Disclaimer: cerita ini murni khayalan author tiap malam yang kadang- kadang singgah juga dalam mimpi. Jadi author tuangkan dalam fanfiction biar berasa hidup dan mudah- mudah jadi pengalaman kedepannya😀

a/n : oke, believe or not, ini udah dibuat sejak januari lalu tapi bukan 2013 tapi 2012. buktinya, heum.. banyak yang absurd dan aneh di cerita ini -___- typo di maafkan yaa ya ~~ enjoy reading😀

~~**

Oh his eyes his eyes,

Make the stars look like they’re not shining…

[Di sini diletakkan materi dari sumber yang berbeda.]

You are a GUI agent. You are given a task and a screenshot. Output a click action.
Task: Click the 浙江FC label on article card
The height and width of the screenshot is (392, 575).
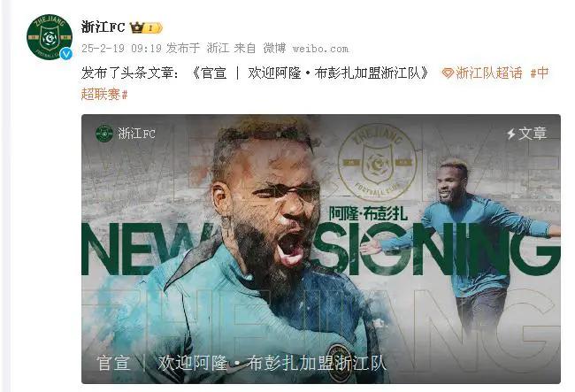coord(136,134)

“mmm, oppa handphonemu berbunyi!”

Malam itu junghee duduk di ranjang barunya dengan tubuh yang masih berbalut gaun pernikahan yang belum di lepasnya sedari tadi pagi. Seketik handphone changmin yang terletak di meja di samping ranjang berdering. Changmin yang sedang melakukan aktifitas bersih- bersih badan di dalam kamar mandi pun menyahut.

“ne, tunggu sebentar!” jawab changmin dan berusaha bergegas untuk mandi.

✖✖✖✖✖

15 menit berlalu dan barulah changmin keluar dari dalam kamar mandi. (∫˘´_`˘)∫

“lama sekali,” cibir junghee sembari mengambil handuk karena ia sudah gatal ingin mandi sedari tadi.

“Ya, lebih baik lama asalkan bersih!” jawab changmin mengeringai dantidak lupa mengedipkan sebelah matanya.

“huft, itu handphonemu. Aku tidak tau sms dari siapa!” ujar junghee sambil menunjuk letak handphone changmin, sebelum ia menutup pintu kamar mandi.

Changmin pun berjalan menuju meja kecil tempat handphonenya terletak.

-selamat berbahagia di malam pertamamu

From Kyuhyun, Yoona, & Gyurin (⌒˛⌒ )-

“ah, kyu… ternyata kau!” desis changmin sambil tersenyum.

Ini hari pernikahan mereka. 12 oktober 2012. dengan perbedaan umur yang terkesan  jauh, 20 tahun dan 25 tahun tapi nyatanya umur bukanlah alasan untuk tidak mencintai dan tidak menikah.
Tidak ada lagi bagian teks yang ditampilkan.